Era hora de usar minha estratégia. Comecei a me aproximar lentamente dele, de forma a colocá-lo numa situação de desconforto com relação ao seu espaço privado. O cérebro humano percebe essa aproximação excessiva como uma ameaça e passa a dedicar atenção primordial a ela. Com isso, a criação de mentiras fica mais lenta e difícil. Nesse momento, disse a Renato que já sabia que ele estava escondendo a verdade e que deveria, enquanto ainda tinha tempo para isso, revelar tudo o que sabia.

O rapaz confessou. Começara o esquema havia meses, criando um endereço de e-mail anônimo para repassar as questões que recebera para três garotas da sala, com o objetivo de amealhar cúmplices para o esquema. Renato era o ponto de ligação entre os alunos e o homem que descobrira como invadir o sistema de computador da universidade, onde as provas ficavam armazenadas, e resolvera se beneficiar disso. Tratava-se de um ex-aluno do curso de Medicina, chamado Ogier, já médico formado.

Renato também revelou que as provas não eram distribuídas de graça, eram vendidas a estudantes homens.
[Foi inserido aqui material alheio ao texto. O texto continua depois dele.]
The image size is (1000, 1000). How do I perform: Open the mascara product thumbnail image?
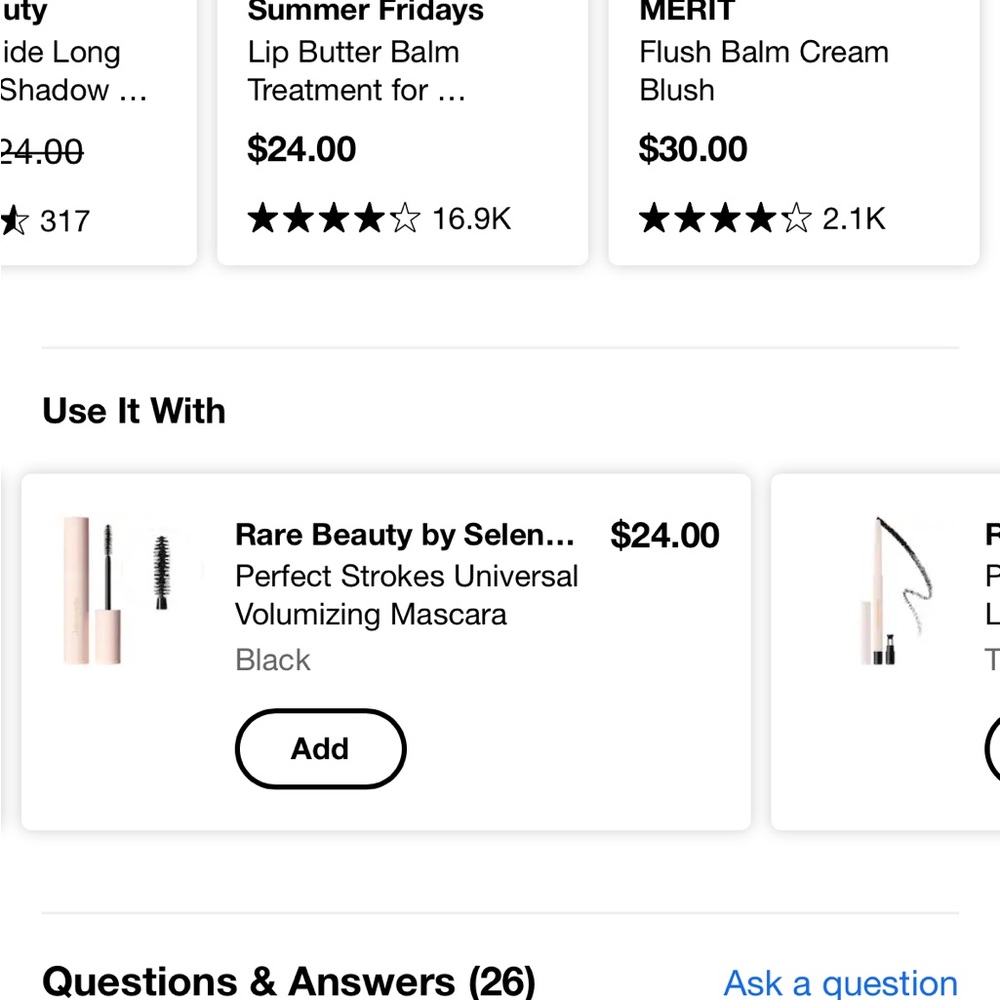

Quanto às mulheres, elas eram usadas como isca para programas com Ogier. O ex-aluno se dava ao luxo de escolher as garotas com quem gostaria de dormir, e então propunha o esquema. Para comprovar que falava a verdade, enviava um e-mail – com o endereço anônimo – com uma ou duas questões. Depois, fazia a aproximação e apresentava os termos da negociação – dinheiro, para os homens, ou sexo, para as mulheres. E todos os abordados toparam a proposta.

A fraude virou caso de polícia. A universidade registrou um boletim de ocorrência. Com isso, a polícia realizou operações de busca e apreensão simultâneas nos computadores de 31 suspeitos, identificados como beneficiados com o vazamento das provas. Após terem a participação no esquema comprovada pela Justiça, foram todos sumariamente expulsos da instituição – mesmo os que receberam as provas uma única vez.

Renato, réu confesso, teve uma pena mais branda após aceitar colaborar com as investigações, apontando as pessoas que haviam recebido os e-mails. Não foi expulso. Em vez disso, precisou refazer todas as provas dos últimos meses. Acabou reprovado. Apelidado de X-9 pelos colegas, tempos depois pediu transferência para outra faculdade. Ogier, o responsável pelo vazamento das questões, responde a processo na justiça federal e pode ter o diploma de médico cassado.

A fragilidade da segurança de seu sistema interno de informática custou muito caro à universidade. Além das centenas de milhares de reais gastos às pressas num novo sistema, a instituição precisou fazer uma intensiva campanha de mídia para tentar reparar o estrago que o escândalo causou à sua imagem. Toda a metodologia de elaboração e armazenamento das provas foi modificada. Nem mesmo o reitor escapou à pressão gerada pelo caso – acabou destituído do cargo tempos depois. Ainda assim, a reputação do curso de Medicina nunca mais foi a mesma.